Georgi and the Butterflies
Director:Andrey Paounov
Producer:Martichka Bozhilova
Music:Ivo Paounov and Vihren Paunov
Cinematography:Boris Misirkov and Georgi Bogdanov
Editing:Zoritsa Kozeva
Distributor:TV 2 / Danmark
Runtime:60 minutes
Country:Bulgaria
Language:Bulgarian

Georgi and the Butterflies is a Bulgarian documentary film from 2004. It was directed by Andrey Paounov. The film won the "Silver Wolf" award at the International Documentary Film Festival Amsterdam.

Plot

The film tells the story of a man and his dream. This man is Dr Georgi Lulchev, a psychiatrist, neurologist, Chinese medicine man, administrator, amateur chef, entrepreneur and Director of a nursing home for people with intellectual disabilities located at Podgumer village. His dream is to build a farm located in the yard of the home, where the patients can take care of snails, ostriches and pheasants so they can produce silk fibres and soybean food. This is a story full of optimism, snails, ostriches, silk, charity, the Eastern Orthodox Church, soybean food, schizophrenics, oligophrenics, psychopaths, Western hunters, misery, compassion, business and butterflies.

Reception

Variety gave it a positive review, noting that the documentary "is full of lovely touches; patients (never presented exploitatively) are introduced via their unique eating utensils, and music is marvelously used to suit each section."[1]

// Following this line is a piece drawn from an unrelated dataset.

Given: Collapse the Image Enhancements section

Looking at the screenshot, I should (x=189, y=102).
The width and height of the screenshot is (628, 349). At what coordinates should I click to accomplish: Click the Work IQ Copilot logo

Georgi and the Butterflies screened at more than 70 international film festivals and won numerous awards including: Silver Wolf at International Documentary Film Festival Amsterdam, Human Rights Award at Sarajevo Film Festival, Don Quixote Award at Cracow Film Festival, Grand Prize at Mediawave, Audience Award at Trieste Film Festival etc. It was the first feature documentary to be released in Bulgarian cinema. The film was released theatrically across Europe by CinemaNet Europe in 2005.

External links

External links

Notes and References

  1. Web site: 24 March 2005 . Weissberg . Jay . Georgi and the Butterflies . .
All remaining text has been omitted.